A letter (7/19) in The Times Book Review commenting on the Clouds of Glory biography of Robert E. Lee attributes the following to C.S.A. Gen. Joe Johnson describing the Union force led by Gen. Sherman: there had been "no such army since the days of Julius Caesar."
No doubt Napoleon Bonaparte would object to Johnson's remark. Bonaparte led an army ten times the size of Sherman's into Russia, fighting titanic battles that inspired Tchaikovsky's 1812 Overture and Tolstoy's War and Peace.
Winston Churchill would be vexed, too. His ancestor, the Duke of Marlborough, marched an army about the same size as Sherman's with as many artillery guns from Brussels to the Danube, a distance greater than Sherman's march from Atlanta to Savanah. For his great victory over France at Blenheim on the Danube, Marlborough was awarded the magnificent Blenheim Palace in Oxfordshire, Winston Churchill's birthplace, now a World Heritage Site.

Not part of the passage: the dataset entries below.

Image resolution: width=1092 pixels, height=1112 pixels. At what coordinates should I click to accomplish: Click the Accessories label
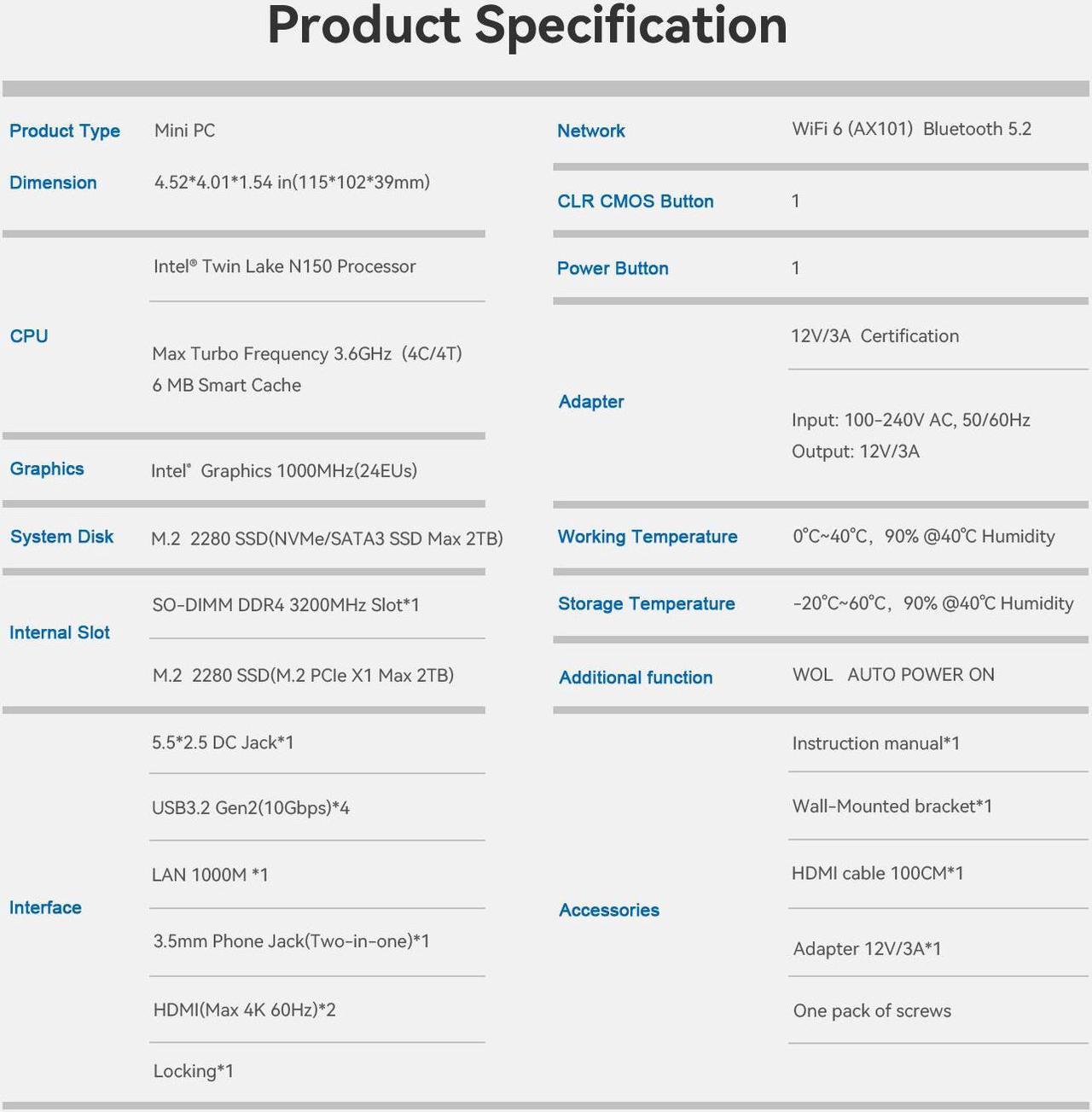(x=609, y=910)
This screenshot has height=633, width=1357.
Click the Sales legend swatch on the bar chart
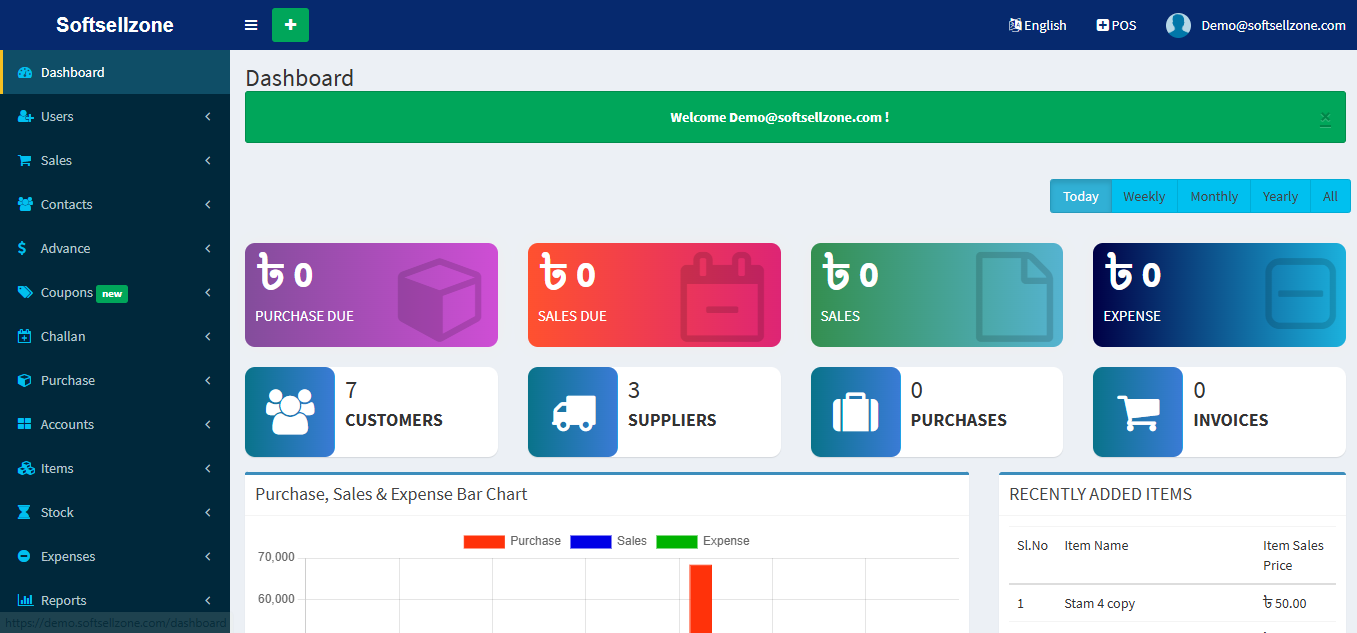pyautogui.click(x=590, y=541)

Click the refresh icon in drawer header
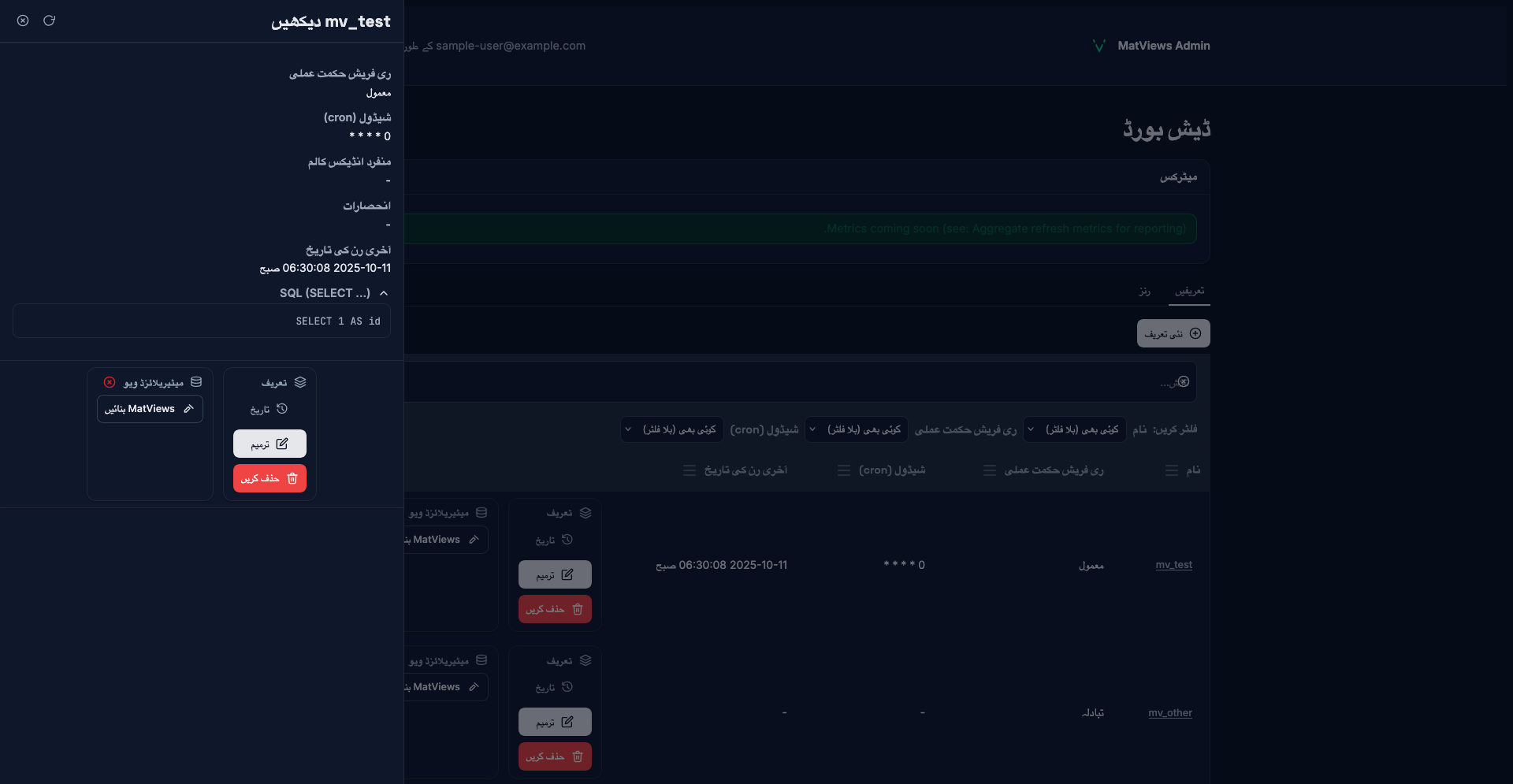[49, 20]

Apparently national pride has a great deal to do with how we remember things, since neither Tolstoy, nor Tchaikovsky, nor Churchill were ever moved to remark on Sherman's campaigns, a slight compounded by the fact that Churchill and Sherman were cousins. It's a safe bet, though, that Sherman knew about the Duke of Marlborough and Marlborough's great campaigns on behalf of England's Glorious Revolution, William III (aka William of Orange-Nassau) and Queen Anne.
Then there's the small matter of the armies Robert E. Lee and George Gordon Meade marched hundreds of miles across Virginia, Maryland and Pennsylvania in 1863.
It is fair to say that The Times, its readers and most American historians are quite parochial.